„Mój przyszły zięć
mnie zrujnuje - chce dużego posagu
- No to go przegoń
- No jak ? Mam
pozwolić, żeby córka starą panną została ?”
To była klasyczna dyskusja ojców, którzy mieli córki i
musieli dać panu młodemu posag, o który prosił a raczej jakiego żądał. Tradycja
posagu, która ma swoje korzenie w starożytności, przetrwała do czasów nowożytnych, jako skodyfikowane
prawo i była koszmarem dla każdej greckiej rodziny.
Przygotowywanie wiana zaczynało się już praktycznie od
dnia narodzin dziewczynki.
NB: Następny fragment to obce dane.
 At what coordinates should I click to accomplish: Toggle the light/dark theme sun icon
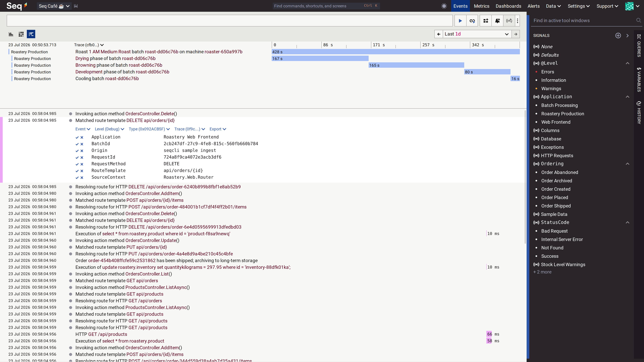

Gromadzono wełnę, prześcieradła, kołdry, poszewki na
poduszki, dywaniki, ubrania i bieliznę. Matki przez lata gorączkowo dziergały
na drutach i tkały na krosnach a ojcowie walczyli o zabezpieczenie córkom nieruchomości,
a jeśli tego zapewnić nie mogli,
oddawali im zwierzęta.
Przekazanie posagu było świętem dla całej wioski.
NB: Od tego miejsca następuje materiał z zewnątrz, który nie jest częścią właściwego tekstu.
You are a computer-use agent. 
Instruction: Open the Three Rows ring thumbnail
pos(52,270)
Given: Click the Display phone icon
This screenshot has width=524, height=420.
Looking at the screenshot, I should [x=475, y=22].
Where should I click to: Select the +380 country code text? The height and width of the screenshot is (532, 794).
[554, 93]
Tradycyjnie na tydzień przed ślubem, przyjaciółki
panny młodej odświeżały, prały i przygotowywały zgromadzoną dla panny młodej wyprawkę.
Wszystkie
rzeczy, które rodzina kupiła lub sama wykonała, zbierano w skrzyniach i
wysyłano do domu pana młodego. Czwartek był zwykle dniem przeniesienia i była
to wielka uroczystość, ponieważ procesja przyjaciół i krewnych, przy dźwiękach
muzyki i ludowych przyśpiewek, towarzyszyła posagowi, który był przenoszony na plecach albo załadowany na
osły lub muły, czasami wozy, w zależności od jego wielkości.
Do dnia ślubu wiano panny młodej było
wystawione na widok publiczny, aby sąsiedzi mogli zobaczyć, ocenić i skomentować dobra zgromadzone przez rodzinę.
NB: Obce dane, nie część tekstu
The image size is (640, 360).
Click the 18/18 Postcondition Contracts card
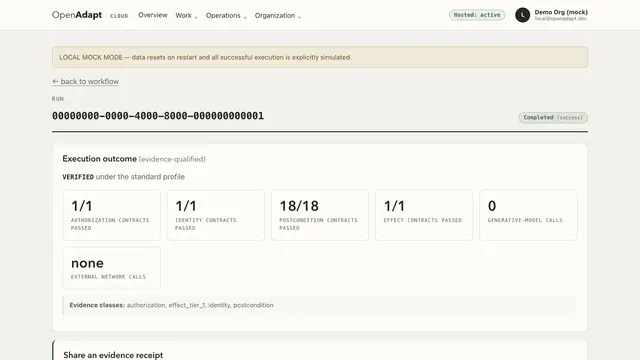[320, 215]
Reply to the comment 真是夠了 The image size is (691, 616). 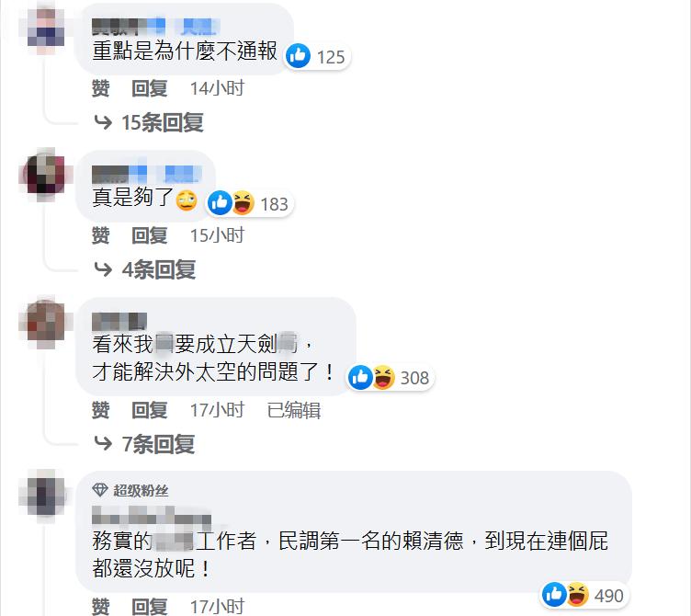150,235
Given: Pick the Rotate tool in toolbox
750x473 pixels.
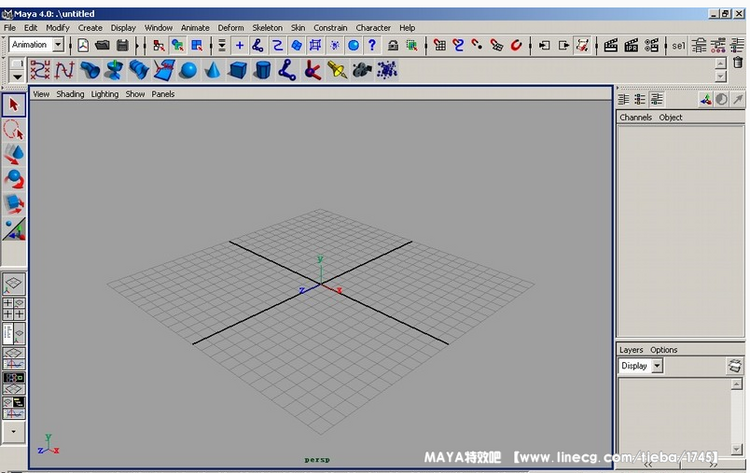Looking at the screenshot, I should pos(14,179).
Było to święto dla wioski, ale wielka udręka dla tych
młodych kobiet które często w tamtych
latach były traktowane jak produkt na sprzedaż - co było niezwykle upokarzające.
Zaręczyny i ślub poprzedzały negocjacje, które były
oparte na strategii. Pan młody ustalał warunki i jeśli jego propozycja była do
przyjęcia, zawierano umowę przedmałżeńską. Oczywiście w najtrudniejszej
sytuacji znajdowały się najbiedniejsze rodziny, które nie mogły zapewnić córkom dużego posagu aby je wydać za mąż, co wiązało się z ryzykiem, że
dziewczęta „zostaną na półce”, jak się mówi do dziś o niezamężnych kobietach w Grecji.
Z drugiej strony bogaci stawali się bogatsi, ponieważ
woleli się bogato ożenić, żeby powiększać swoje i tak już duże majątki.
Posag był głównym czynnikiem, który decydował o małżeństwie. Nieważna była uroda dziewczyny, jej charakter, czy
uczucia pana młodego w stosunku do przyszłej partnerki życiowej, ważny był tylko i
wyłącznie posag.
A posag obejmował
wszystko, co zapewniało panu młodemu wygodne życie; od biżuterii i
gotówki po mieszkania i ziemię. W większości przypadków umowa była nieoficjalna,
dokonywana słownie, ale były też oficjalne umowy posagowe, które były częścią
aktu notarialnego.
Ale zdarzali się, i to wcale nie tak rzadko - o czym
rozpisywała się ówczesna prasa -wyłudzacze posagów, oszuści matrymonialni, Złą
sławą, w tamtym okresie, cieszył się tak zwany ateński „Arsen Lupen” – bohater
powieści „Arystokrata Lopoditis”- który przejmował posagi młodych kobiet a
następnie znikał jak kamfora. Kiedy się pojawiał wszyscy byli przekonani, że
wygrali los na matrymonialnej loterii; młody, przystojny a przede wszystkim
bogaty, z dobrą pozycją w dużej firmie i drogim samochodem, szybko zyskiwał zaufanie
swoich potencjalnych ofiar. Sielanka trwała jednak krótko, do momentu kiedy nie
położył ręki na posagu…
Arystokrata Lopoditis
Można też
przeczytać w starych gazetach o przypadkach morderstw, kiedy to mąż zabił swoją
żonę, ponieważ jej rodzina nie dała mu posagu, który mu obiecano.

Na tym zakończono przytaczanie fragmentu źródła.